The Workplace Benefits of Being Out of Touch

- By ALINA TUGEND - The New York Times - July 13, 2012

MOST people I know feel too connected — not to family or friends, but to electronic devices like smartphones and computers. They feel a need to check e-mails, texts and social networks almost constantly on the off chance that an emergency has popped up in the last five minutes that they absolutely, positively have to address.

Most people I know also would like to feel less connected to those devices. They realize that they could go an hour or a day — or (gasp!) even longer — without going online, but two things prevent it: constantly checking our texts and e-mails has become like a tic, or a hard habit to break; and most of us feel that if everyone else is available 24 hours, then we have to be, too.

“Some industries are so highly volatile that people need to be connected all the time, but most of us overexaggerate our own importance,” said Dalton Conley, dean for the social services at New York University and author of “Elsewhere” (Pantheon, 2009).

“Then it becomes a self-fulfilling prophecy — if we’re always available, then we’re expected to always be available.”

But, as Professor Conley added, companies are increasingly realizing that employees need to be disconnected from time to time and that “giving workers time to chill helps ultimate long-term productivity.”

But the question arises: Is this something we can do unilaterally as individuals or do we need some sort of corporate shift that acknowledges and addresses the burnout of always being on call?

“It’s very hard to turn off by yourself,” said Leslie A. Perlow, a professor of leadership at Harvard Business School and author of “Sleeping With Your Smartphone” (Harvard Business Review Press, 2012).

Professor Perlow did a survey of 1,600 managers and professionals and found that only 2 percent turned off their devices, even while on vacation. But Professor Perlow discovered during her research that organizational change, even on a relatively small scale, could make a huge difference.

She did an experiment with a six-person team at the Boston Consulting Group.

Each team member would have a night off a week, starting about 6 p.m., when they would be unreachable electronically.

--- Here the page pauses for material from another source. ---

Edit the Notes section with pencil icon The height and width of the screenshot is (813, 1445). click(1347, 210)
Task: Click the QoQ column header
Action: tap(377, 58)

There also was a weekly team discussion about how the process was working.

Not everyone was happy to participate. Although the workers could each choose their night off, many of them — at least at first — didn’t want to take it.

“Some said they didn’t know what they would do with a night off,” she said.

There was a safety net. The team member covering for the out-of-pocket employee would receive any e-mails and assess whether they were urgent.

If it was a rare, real emergency and no other team member could handle it, then the worker taking the night off would be called.

When everyone was on board, the process worked far better and with more positive results than Professor Perlow expected. Team members felt empowered and expressed increased satisfaction with work and their work-life balance. They started scrutinizing operations, like whether their travel schedules might be shifted to make their lives more relaxed and productive.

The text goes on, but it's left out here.